Stored items:
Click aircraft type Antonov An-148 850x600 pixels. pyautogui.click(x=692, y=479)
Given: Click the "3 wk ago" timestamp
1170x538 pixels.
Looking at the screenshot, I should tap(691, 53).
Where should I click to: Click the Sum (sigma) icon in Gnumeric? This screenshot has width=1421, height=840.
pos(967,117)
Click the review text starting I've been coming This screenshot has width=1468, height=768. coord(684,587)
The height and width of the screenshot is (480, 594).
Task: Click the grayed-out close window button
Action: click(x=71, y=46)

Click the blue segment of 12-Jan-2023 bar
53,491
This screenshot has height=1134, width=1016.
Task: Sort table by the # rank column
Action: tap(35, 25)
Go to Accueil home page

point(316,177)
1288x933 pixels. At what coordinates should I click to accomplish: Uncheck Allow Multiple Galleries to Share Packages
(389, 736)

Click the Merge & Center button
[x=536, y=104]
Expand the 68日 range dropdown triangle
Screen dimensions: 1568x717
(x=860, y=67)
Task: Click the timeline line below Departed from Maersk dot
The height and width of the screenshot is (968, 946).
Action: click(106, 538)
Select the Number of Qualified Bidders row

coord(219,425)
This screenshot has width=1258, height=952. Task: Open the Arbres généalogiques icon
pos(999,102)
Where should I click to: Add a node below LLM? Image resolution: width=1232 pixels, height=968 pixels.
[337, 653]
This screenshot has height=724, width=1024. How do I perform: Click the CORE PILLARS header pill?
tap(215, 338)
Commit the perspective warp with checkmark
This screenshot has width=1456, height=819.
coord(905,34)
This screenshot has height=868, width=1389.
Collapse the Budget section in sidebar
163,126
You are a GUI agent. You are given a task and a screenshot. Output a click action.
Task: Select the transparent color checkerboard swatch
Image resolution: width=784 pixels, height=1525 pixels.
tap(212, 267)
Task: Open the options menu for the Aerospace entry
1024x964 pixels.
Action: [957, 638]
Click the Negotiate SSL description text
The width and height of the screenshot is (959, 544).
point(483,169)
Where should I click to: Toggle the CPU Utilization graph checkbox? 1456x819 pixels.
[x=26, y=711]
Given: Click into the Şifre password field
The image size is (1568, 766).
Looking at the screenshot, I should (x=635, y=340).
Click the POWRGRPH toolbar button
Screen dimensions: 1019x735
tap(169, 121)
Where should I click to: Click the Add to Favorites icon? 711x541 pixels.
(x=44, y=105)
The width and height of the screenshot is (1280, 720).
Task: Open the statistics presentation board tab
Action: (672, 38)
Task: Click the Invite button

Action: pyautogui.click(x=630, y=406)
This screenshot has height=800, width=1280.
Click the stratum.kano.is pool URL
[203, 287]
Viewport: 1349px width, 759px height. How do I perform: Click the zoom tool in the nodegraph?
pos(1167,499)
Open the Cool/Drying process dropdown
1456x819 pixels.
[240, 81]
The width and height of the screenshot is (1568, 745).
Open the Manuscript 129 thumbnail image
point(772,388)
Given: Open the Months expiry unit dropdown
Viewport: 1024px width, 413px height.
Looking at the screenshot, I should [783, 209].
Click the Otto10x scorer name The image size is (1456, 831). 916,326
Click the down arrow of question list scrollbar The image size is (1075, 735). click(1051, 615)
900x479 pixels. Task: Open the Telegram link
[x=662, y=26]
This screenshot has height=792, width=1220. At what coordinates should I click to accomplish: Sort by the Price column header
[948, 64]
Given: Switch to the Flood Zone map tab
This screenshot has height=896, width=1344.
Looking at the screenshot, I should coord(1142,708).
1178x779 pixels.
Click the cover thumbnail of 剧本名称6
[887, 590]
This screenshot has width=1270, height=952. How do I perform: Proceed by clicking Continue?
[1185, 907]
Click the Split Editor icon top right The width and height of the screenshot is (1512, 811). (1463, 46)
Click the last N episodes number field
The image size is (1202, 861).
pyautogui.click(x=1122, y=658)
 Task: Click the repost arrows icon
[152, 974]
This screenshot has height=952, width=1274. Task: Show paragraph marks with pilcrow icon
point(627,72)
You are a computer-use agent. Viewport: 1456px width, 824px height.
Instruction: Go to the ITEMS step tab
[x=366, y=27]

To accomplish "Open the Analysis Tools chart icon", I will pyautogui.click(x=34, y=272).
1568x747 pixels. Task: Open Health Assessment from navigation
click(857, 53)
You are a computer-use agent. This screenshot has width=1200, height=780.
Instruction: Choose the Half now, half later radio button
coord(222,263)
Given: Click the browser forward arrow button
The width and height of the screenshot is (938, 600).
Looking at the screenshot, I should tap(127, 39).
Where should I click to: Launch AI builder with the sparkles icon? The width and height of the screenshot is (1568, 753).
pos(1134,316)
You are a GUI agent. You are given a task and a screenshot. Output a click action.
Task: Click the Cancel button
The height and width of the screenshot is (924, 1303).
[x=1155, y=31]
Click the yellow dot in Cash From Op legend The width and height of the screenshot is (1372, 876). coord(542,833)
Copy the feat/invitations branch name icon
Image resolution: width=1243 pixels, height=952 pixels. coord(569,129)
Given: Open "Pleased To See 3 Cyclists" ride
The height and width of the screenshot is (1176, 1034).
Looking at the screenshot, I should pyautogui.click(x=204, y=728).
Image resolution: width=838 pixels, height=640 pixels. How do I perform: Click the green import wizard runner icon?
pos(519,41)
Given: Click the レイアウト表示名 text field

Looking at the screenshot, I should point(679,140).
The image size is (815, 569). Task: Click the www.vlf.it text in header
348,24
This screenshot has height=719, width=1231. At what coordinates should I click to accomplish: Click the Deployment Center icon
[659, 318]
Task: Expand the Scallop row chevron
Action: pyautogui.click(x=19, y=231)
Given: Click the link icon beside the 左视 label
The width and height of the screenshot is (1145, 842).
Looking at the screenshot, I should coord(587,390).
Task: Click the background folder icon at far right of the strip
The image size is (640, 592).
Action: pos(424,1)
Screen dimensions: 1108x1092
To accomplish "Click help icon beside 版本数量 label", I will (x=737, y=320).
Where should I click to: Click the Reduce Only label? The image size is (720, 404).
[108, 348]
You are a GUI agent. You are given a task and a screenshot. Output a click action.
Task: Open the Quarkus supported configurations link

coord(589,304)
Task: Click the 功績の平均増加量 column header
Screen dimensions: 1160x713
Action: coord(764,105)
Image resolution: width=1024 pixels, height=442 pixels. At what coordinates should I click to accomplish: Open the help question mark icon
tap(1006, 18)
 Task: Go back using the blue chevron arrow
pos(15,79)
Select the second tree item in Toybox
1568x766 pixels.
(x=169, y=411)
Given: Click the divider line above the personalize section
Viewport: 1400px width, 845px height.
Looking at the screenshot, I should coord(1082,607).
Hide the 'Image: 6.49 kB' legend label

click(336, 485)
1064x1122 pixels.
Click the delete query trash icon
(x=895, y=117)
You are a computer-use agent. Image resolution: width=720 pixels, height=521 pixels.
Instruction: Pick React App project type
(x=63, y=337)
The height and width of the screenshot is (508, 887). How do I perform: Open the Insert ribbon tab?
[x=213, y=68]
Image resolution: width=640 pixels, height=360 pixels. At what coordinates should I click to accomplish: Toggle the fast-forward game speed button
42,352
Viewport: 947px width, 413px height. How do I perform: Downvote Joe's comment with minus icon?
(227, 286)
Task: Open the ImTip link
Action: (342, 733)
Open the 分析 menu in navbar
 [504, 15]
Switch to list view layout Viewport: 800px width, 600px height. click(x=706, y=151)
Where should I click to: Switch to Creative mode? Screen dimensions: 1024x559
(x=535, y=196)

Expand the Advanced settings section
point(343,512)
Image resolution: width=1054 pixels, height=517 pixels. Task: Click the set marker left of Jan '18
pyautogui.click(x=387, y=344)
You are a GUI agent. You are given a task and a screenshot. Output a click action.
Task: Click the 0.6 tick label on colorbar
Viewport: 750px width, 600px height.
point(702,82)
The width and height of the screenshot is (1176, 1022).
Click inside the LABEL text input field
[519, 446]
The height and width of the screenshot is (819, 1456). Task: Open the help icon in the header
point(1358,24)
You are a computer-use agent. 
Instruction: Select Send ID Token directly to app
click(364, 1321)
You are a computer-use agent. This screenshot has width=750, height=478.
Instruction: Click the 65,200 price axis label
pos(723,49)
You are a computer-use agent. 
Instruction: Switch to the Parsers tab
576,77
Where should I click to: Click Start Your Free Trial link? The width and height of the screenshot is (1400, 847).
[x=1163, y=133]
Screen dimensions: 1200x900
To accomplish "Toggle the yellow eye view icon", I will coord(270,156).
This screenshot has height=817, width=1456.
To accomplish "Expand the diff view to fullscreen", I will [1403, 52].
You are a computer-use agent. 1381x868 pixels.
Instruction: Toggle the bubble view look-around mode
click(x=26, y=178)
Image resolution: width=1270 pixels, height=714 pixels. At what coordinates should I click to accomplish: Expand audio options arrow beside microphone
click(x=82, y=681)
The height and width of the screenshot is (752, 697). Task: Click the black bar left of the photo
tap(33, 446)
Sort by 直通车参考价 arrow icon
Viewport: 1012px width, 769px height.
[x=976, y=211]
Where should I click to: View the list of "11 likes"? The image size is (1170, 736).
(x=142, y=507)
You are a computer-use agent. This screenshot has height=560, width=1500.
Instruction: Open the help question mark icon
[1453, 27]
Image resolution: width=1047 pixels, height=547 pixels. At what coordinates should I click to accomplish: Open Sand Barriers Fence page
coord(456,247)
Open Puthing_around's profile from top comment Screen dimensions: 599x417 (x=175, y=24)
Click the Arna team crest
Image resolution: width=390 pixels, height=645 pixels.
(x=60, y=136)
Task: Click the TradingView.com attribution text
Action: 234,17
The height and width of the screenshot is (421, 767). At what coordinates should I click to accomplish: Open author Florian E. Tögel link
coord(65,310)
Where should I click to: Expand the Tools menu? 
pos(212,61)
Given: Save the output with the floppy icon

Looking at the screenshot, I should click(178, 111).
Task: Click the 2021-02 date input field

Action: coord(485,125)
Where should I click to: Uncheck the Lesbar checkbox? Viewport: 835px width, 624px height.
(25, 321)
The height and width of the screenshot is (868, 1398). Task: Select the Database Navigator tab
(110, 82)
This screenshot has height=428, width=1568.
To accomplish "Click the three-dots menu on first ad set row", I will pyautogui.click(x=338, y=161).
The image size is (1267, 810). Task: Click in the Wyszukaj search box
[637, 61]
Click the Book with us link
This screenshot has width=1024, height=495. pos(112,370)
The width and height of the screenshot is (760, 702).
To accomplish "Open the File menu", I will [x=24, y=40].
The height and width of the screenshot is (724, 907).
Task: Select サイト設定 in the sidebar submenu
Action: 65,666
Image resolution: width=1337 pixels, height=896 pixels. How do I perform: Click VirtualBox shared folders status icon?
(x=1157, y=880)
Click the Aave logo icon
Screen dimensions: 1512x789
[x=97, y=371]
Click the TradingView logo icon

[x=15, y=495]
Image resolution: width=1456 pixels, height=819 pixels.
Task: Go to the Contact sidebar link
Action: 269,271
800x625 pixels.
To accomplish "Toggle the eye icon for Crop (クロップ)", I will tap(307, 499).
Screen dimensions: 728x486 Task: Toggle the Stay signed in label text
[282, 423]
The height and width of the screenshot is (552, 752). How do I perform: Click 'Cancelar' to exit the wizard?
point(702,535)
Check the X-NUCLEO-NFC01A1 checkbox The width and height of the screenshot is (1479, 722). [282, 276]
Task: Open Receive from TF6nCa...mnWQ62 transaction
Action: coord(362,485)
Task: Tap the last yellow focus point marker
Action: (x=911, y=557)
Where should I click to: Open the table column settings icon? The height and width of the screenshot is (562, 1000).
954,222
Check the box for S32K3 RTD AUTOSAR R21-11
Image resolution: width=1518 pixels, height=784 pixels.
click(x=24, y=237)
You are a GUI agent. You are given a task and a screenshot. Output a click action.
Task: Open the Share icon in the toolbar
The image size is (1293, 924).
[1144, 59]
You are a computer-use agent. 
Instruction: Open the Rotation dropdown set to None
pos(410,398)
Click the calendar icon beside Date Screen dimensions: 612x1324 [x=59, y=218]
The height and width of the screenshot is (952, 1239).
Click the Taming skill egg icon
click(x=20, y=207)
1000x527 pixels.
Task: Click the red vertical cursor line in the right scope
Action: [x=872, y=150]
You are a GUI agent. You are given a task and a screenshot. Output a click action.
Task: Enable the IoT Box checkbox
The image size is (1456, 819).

[Work to complete] Rewrite the part that opens with the line containing "1568x747 pixels. Task: Open" and closes with the line containing "will (x=737, y=320)." as a numbered list, omitting any blank lines.

[Solution to this problem]
1. 1568x747 pixels. Task: Open Health Assessment from navigation
2. click(857, 53)
3. You are a computer-use agent. This screenshot has width=1200, height=780.
4. Instruction: Choose the Half now, half later radio button
5. coord(222,263)
6. Given: Click the browser forward arrow button
7. The width and height of the screenshot is (938, 600).
8. Looking at the screenshot, I should tap(127, 39).
9. Where should I click to: Launch AI builder with the sparkles icon? The width and height of the screenshot is (1568, 753).
10. pos(1134,316)
11. You are a GUI agent. You are given a task and a screenshot. Output a click action.
12. Task: Click the Cancel button
13. The height and width of the screenshot is (924, 1303).
14. [x=1155, y=31]
15. Click the yellow dot in Cash From Op legend The width and height of the screenshot is (1372, 876). coord(542,833)
16. Copy the feat/invitations branch name icon
17. Image resolution: width=1243 pixels, height=952 pixels. coord(569,129)
18. Given: Open "Pleased To See 3 Cyclists" ride
19. The height and width of the screenshot is (1176, 1034).
20. Looking at the screenshot, I should pyautogui.click(x=204, y=728).
21. Image resolution: width=838 pixels, height=640 pixels. How do I perform: Click the green import wizard runner icon?
22. pos(519,41)
23. Given: Click the レイアウト表示名 text field
24. Looking at the screenshot, I should point(679,140).
25. The image size is (815, 569). Task: Click the www.vlf.it text in header
26. 348,24
27. This screenshot has height=719, width=1231. At what coordinates should I click to accomplish: Click the Deployment Center icon
28. [659, 318]
29. Task: Expand the Scallop row chevron
30. Action: pyautogui.click(x=19, y=231)
31. Given: Click the link icon beside the 左视 label
32. The width and height of the screenshot is (1145, 842).
33. Looking at the screenshot, I should coord(587,390).
34. Task: Click the background folder icon at far right of the strip
35. The image size is (640, 592).
36. Action: pos(424,1)
37. Screen dimensions: 1108x1092
38. To accomplish "Click help icon beside 版本数量 label", I will (x=737, y=320).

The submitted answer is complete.